More broadly, over a fifth (22%) of hospitality and leisure businesses have made upgrades to their websites to accommodate more digital sales, with restaurants (36%) most likely to have done so. These trends correlate with others such as 18% of restaurants offering home deliveries for the first time during lockdown, and 20% introducing new ‘click and collect’ functionality.
Kris Gumbrell – Chief Executive, Brewhouse and Kitchen, added:
“Lockdown might not have been a time to earn, but it was definitely a time to learn. It gave us the opportunity to try new things and futureproof the business. In just three months, we introduced new takeaway and home delivery services, created a new mobile website, upgraded our outdoor spaces and expanded into gifting with our own range of mini-kegs.”
However, it’s not just digital sales channels that are being invested in, with hospitality and leisure businesses also putting measures in place to help customers feel safe at physical premises.
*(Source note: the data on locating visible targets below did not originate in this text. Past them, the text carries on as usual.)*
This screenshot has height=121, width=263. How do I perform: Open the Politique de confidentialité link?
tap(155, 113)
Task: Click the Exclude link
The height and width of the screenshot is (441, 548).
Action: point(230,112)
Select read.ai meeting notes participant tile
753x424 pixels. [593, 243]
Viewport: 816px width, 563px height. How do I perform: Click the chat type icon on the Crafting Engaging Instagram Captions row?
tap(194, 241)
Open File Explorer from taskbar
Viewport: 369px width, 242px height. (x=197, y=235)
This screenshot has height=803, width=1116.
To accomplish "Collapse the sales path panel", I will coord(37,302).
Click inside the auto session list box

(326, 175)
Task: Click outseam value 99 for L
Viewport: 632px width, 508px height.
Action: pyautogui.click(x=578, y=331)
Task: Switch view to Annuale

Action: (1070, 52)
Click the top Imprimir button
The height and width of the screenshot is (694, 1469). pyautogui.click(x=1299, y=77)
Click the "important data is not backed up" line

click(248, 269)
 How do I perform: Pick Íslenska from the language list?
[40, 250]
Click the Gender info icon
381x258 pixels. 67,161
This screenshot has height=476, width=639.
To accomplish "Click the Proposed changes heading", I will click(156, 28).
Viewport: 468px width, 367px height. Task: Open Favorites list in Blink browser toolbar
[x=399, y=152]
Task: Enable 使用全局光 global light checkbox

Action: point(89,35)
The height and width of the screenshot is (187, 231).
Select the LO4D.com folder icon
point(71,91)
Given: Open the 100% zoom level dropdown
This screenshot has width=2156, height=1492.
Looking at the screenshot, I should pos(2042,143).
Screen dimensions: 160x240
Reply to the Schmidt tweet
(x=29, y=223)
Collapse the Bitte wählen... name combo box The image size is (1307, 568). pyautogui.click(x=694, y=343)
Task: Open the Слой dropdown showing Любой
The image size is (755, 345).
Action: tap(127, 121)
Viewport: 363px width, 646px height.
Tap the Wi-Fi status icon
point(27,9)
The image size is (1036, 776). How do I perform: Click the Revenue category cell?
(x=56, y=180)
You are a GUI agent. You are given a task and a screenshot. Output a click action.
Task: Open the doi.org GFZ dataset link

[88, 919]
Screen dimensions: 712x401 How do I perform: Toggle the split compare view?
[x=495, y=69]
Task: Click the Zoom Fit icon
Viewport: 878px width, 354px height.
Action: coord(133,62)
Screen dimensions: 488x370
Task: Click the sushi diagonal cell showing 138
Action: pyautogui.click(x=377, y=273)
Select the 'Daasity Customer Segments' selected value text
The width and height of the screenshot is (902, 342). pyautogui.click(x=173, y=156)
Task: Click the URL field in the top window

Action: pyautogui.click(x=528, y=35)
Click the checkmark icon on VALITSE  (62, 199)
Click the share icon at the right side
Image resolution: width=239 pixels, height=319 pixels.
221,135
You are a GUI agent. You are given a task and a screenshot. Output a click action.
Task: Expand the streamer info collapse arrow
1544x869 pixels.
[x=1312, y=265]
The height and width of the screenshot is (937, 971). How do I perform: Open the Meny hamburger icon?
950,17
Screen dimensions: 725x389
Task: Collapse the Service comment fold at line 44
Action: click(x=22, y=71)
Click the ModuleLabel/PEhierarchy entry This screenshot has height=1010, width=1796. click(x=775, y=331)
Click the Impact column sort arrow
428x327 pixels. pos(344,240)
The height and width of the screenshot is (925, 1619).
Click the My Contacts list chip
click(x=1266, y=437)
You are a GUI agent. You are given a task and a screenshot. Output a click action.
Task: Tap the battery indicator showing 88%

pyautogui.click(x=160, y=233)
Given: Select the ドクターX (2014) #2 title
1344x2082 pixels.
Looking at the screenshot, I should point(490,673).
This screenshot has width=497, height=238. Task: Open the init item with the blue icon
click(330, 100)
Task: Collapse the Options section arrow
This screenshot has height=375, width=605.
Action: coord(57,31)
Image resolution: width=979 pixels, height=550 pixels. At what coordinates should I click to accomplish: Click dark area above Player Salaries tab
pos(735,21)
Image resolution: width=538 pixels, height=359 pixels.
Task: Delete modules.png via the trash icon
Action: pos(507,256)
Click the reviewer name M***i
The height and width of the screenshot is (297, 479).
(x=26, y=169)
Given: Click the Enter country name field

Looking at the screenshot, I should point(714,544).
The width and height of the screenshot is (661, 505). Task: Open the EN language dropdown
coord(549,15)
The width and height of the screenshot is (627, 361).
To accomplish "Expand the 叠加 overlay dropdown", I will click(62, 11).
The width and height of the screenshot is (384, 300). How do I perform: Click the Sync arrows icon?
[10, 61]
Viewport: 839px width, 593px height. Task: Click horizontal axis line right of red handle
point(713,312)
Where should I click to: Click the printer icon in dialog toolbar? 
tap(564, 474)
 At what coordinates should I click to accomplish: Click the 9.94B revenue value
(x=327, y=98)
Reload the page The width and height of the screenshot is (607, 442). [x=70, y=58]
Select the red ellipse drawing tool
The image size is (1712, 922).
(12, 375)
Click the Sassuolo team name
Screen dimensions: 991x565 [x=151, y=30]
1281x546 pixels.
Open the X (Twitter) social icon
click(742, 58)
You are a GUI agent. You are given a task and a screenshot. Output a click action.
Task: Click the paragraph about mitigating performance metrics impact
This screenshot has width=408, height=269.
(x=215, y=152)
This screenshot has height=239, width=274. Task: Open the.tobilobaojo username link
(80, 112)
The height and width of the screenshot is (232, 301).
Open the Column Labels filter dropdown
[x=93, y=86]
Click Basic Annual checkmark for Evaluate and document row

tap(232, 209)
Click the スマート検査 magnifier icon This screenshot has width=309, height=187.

For example, nearly half of Barclays’ respondents (48%) said they’d implemented what’s known as ‘theatre cleaning’, where cleaning staff wear brightly coloured clothing to be more noticeable.
Kitchen areas have also been impacted. In 44% of cafés, 30% of restaurants and 25% of pubs, food preparation areas have been opened up to be more visible to customers, while 20% of bars and 19% of hotels said they’d moved to a ‘dark kitchen’ format where food is prepared off-site.
Another emerging development is for companies to review their rental agreements with landlords. From Barclays Corporate Banking’s study, over a quarter of sector leaders (26%) said they will be having conversations with landlords in the near future. Within these discussions:
- 18% will ask to move to a turnover-based rent model
- 16% will seek to extend payment terms for backdated rent
- 15% will request a move away from upwards-only rent reviews
- 13% will offer landlords shares in the business in exchange for rent
- 10% will move towards a shared ownership scheme with landlords
1. Barclays Corporate Bank commissioned Censuswide to conduct a survey 300 senior managers (or above) from across the industry, among firms with between 10 and 500+ employees. It incorporated the views of leaders from hotels, cafes, restaurants, bars, pubs, golf clubs, travel agencies, gyms, holiday parks and theme parks. The research took place between the 17 July and 24 July, 2020.